In some quarters, there is a suspicion that what really unites Buchanan and Taki is a shared hostility to Israel that verges on anti-Semitism. Though he is skeptical of the anti-semitism charge, Benjamin Schwarz, an editor at the Atlantic Monthly, does note the oddity of a nativist like Buchanan casting his lot with someone many people would dismiss as Eurotrash. (Taki did, in fact, write a column called “Eurotrash” for the East Side Express in the 1980s.) “I don‘t know if Buchanan’s an anti-Semite. All I know is that his positions don‘t make him one ipso facto,” says Schwarz. “I think his position on Israel is an intellectually rigorous one, it’s completely defensible, and from what I know of Taki‘s position, one could say the same thing.”

But how does Buchanan answer the charge? I put it to him that the only link most people see between him and Taki is that both men have a strong anti-Israel bent.

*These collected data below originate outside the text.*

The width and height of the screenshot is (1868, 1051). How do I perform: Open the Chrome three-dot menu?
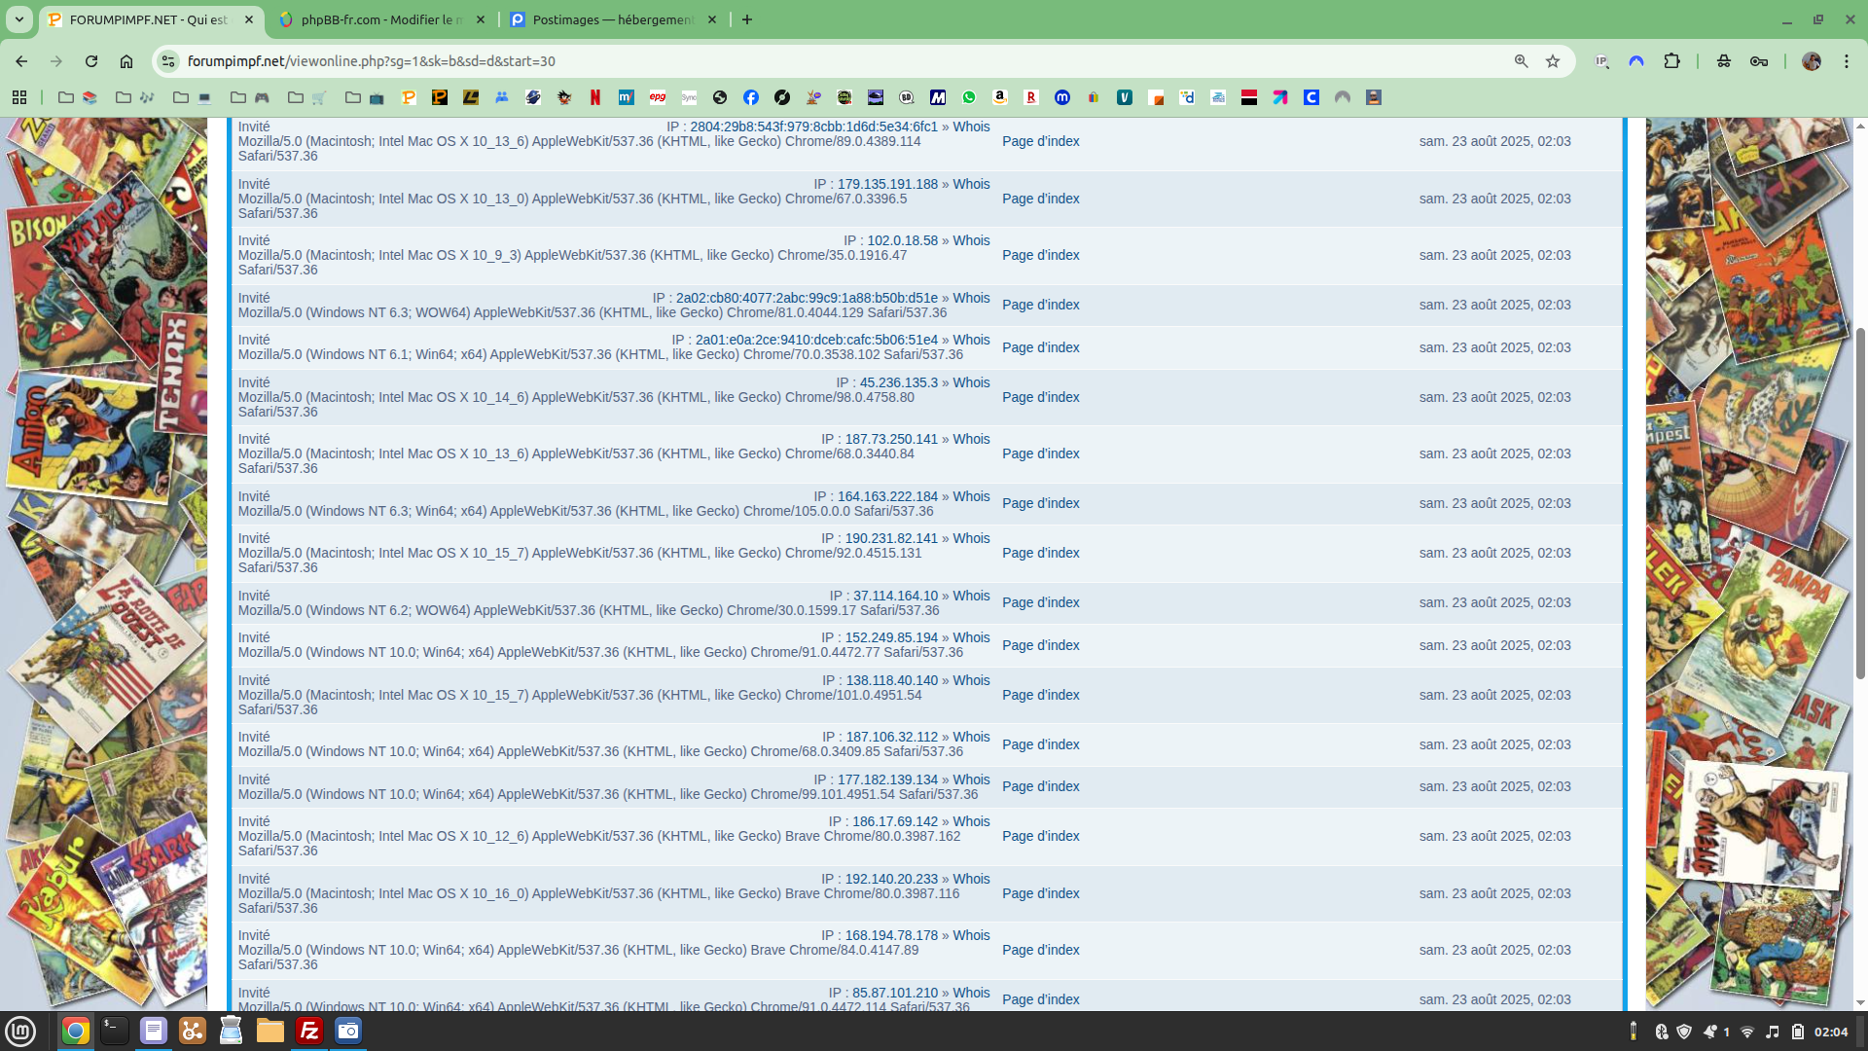1847,61
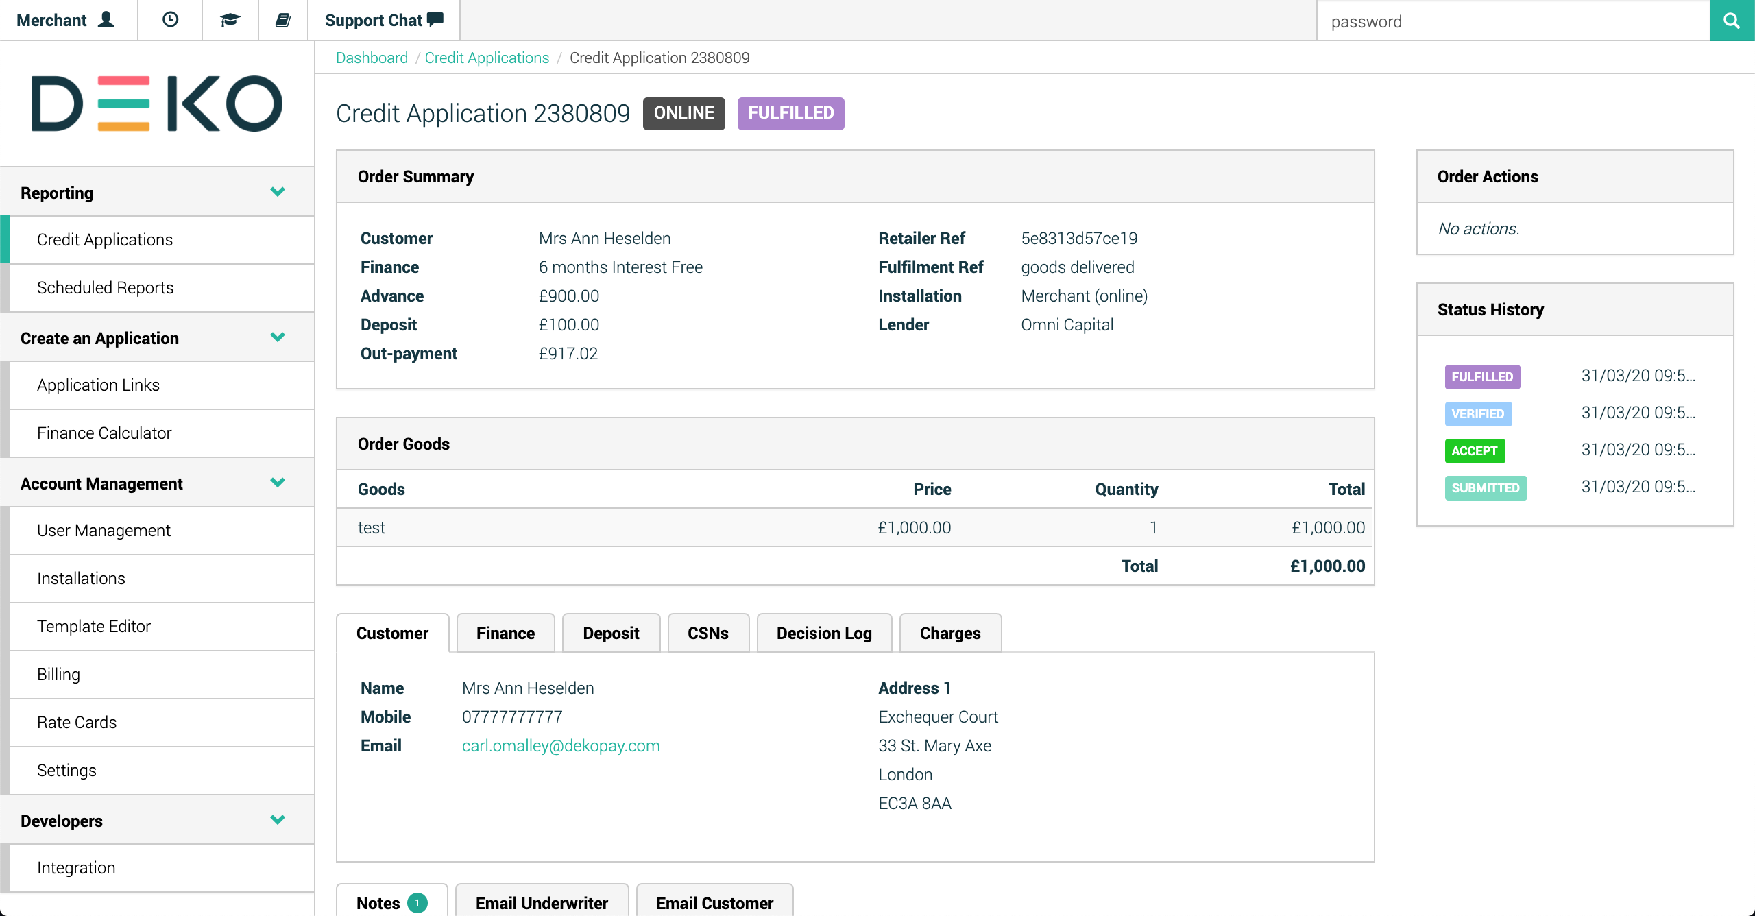This screenshot has width=1755, height=916.
Task: Click the purple FULFILLED status history badge
Action: 1482,376
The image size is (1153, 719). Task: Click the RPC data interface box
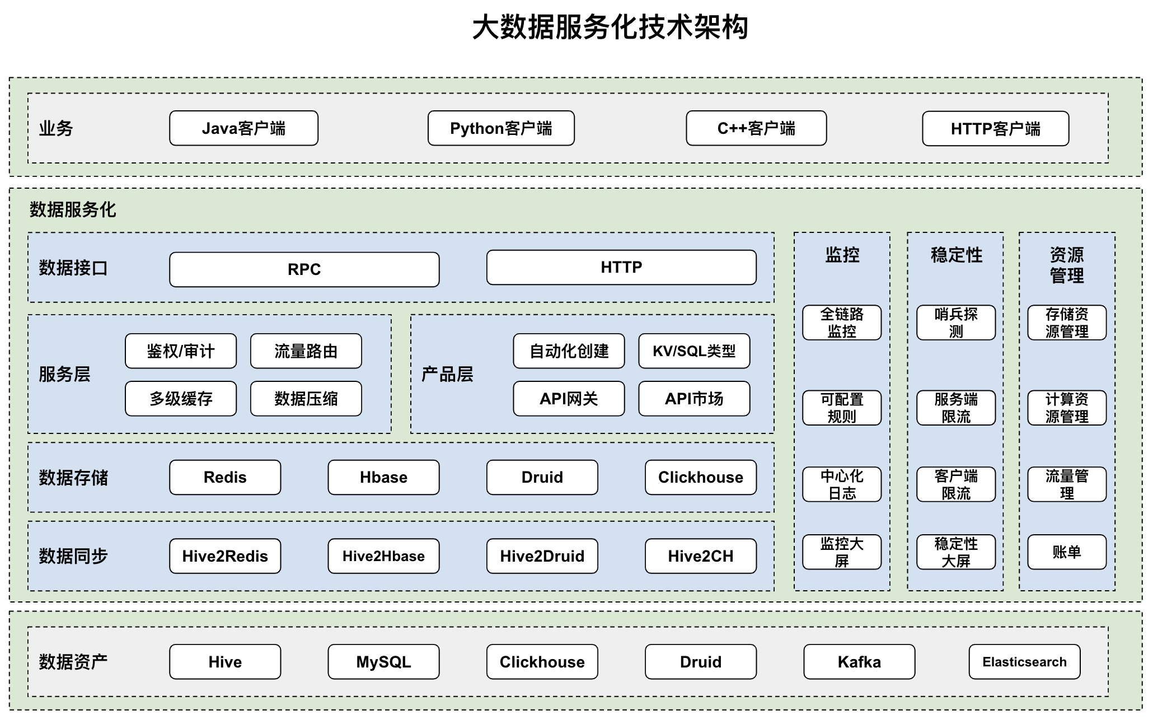304,269
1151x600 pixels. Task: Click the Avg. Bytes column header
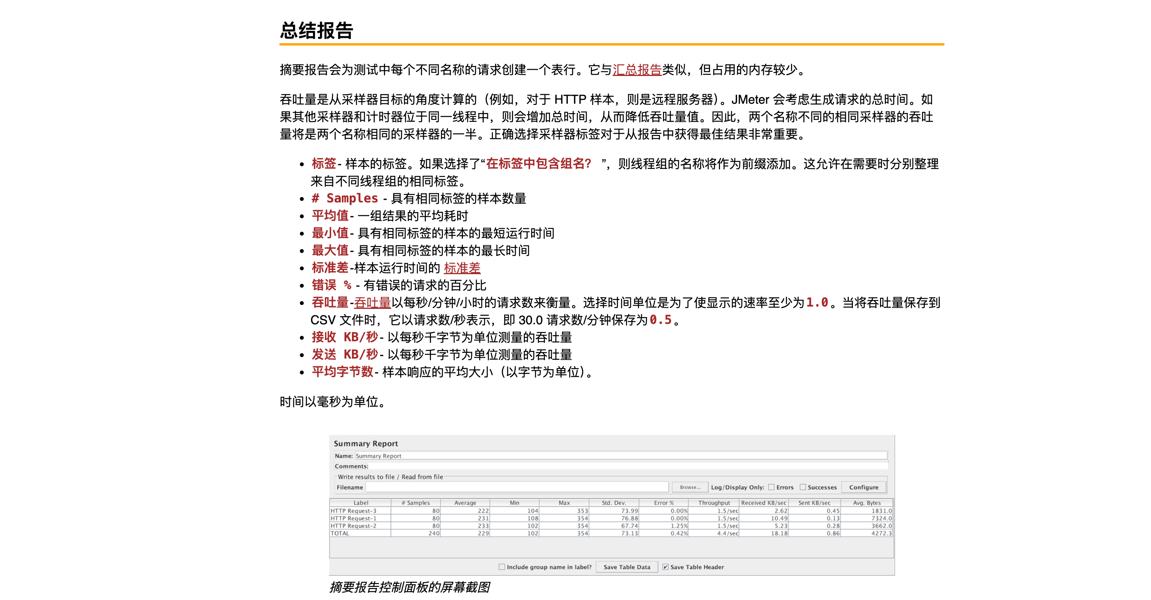(x=866, y=503)
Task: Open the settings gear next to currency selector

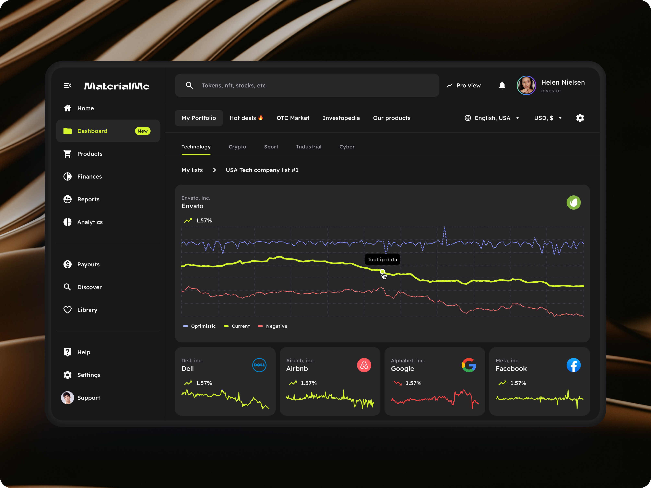Action: pos(580,118)
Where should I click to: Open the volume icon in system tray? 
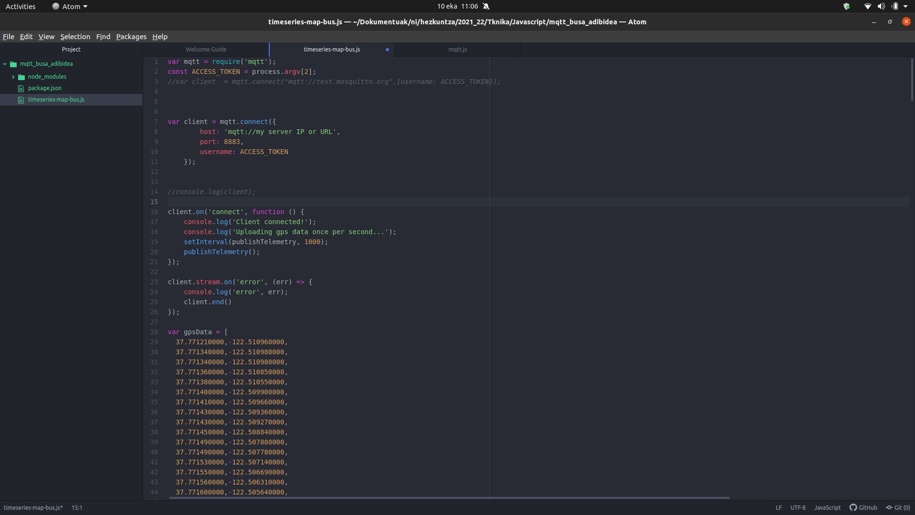881,6
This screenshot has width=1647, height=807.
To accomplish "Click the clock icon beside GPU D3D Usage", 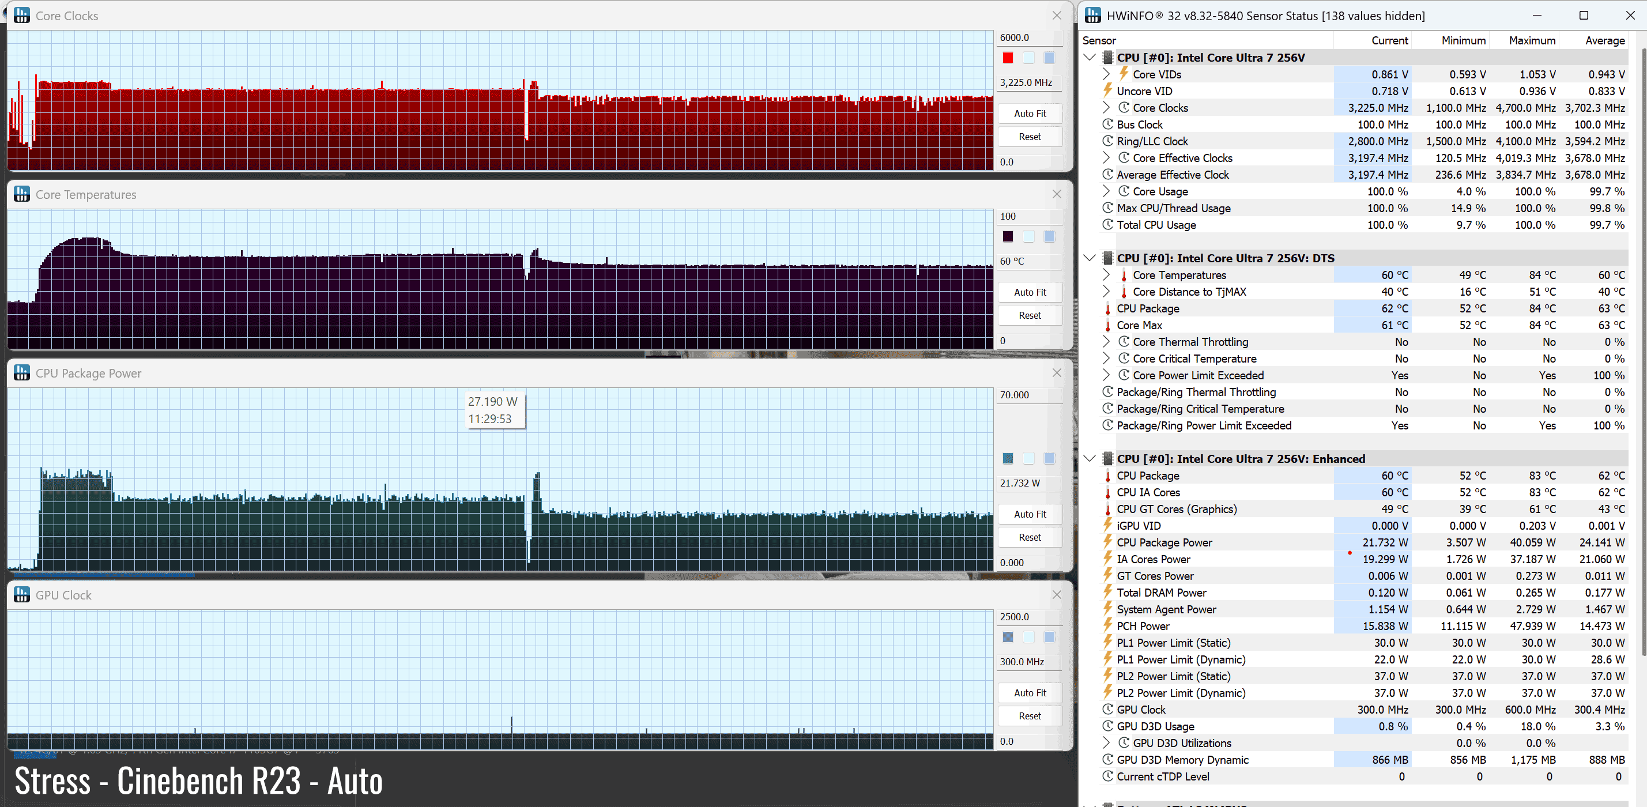I will 1107,726.
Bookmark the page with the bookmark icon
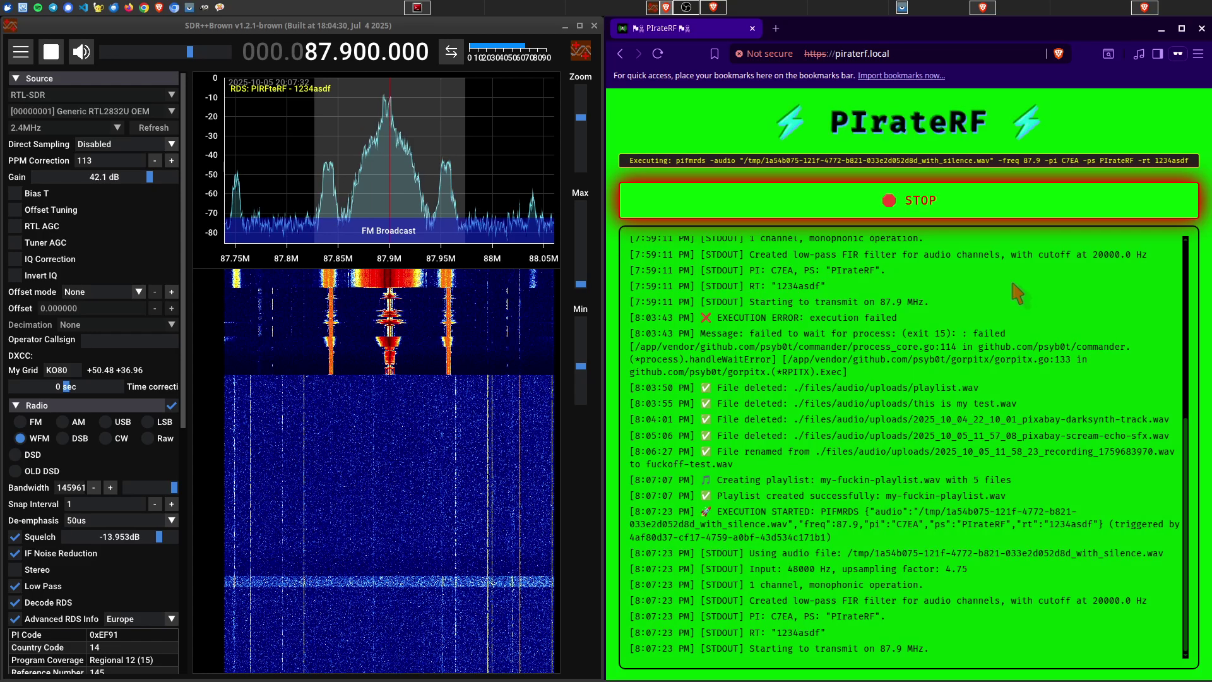This screenshot has width=1212, height=682. [x=715, y=54]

“We’re on the same wavelength, I think, on the hegemony of the neoconservatives,” Buchanan replies gravely, knowing perfectly well what I‘m getting at. “We don’t think they represent true conservatism. We clearly do not believe the sun rises and sets on the head of Ariel Sharon. As I have written, I really think the Israeli lobby simply exercises too much power and leverage and control of U.S. foreign policy. I want an independent America-first foreign policy. Our magazine is going to be economic nationalist, America-first, strong on American sovereignty and economic independence. So we do have a real overlap, and I think we have in common folks whom we do not like -- to express it as simply as I can!”

There are people in public life who wear perpetual P smiles on television, but when you meet them in private they‘re scowling. Buchanan is the opposite. Pugnacious on the box, in person he seems almost shy, and his dark eyes peer out at you with genial curiosity. Thanks to his controversial views on abortion, homosexuality, immigration, Israel and other topics, he is one of the most reviled figures in American politics, but he is very popular among his peers. His last book, The Death of the West, argued that low birth rates, high immigration, loss of religious faith and the cult of pleasure spell doom for people of European descent, both here and in Europe itself. The book received dismissive notices all across the political spectrum, from The Nation to National Review, but sales were strong.

“I think Europeans are going to face a choice,” Buchanan says. “They are dying off, and they’re going to have to cut the welfare state or bring in more immigrants. I feel like a country doctor, and I come in and tell somebody, ‘You look healthy, but my chart shows that you have pancreatic cancer and you’ve got about 18 months to live. I‘m not as trained as the fellows up in Minnesota, and you’ve definitely got to get a second and third opinion, but I‘m telling you what all the data says to me from my experience. Now you can take it or leave it, but this is what I believe.’ And that‘s what I believe.”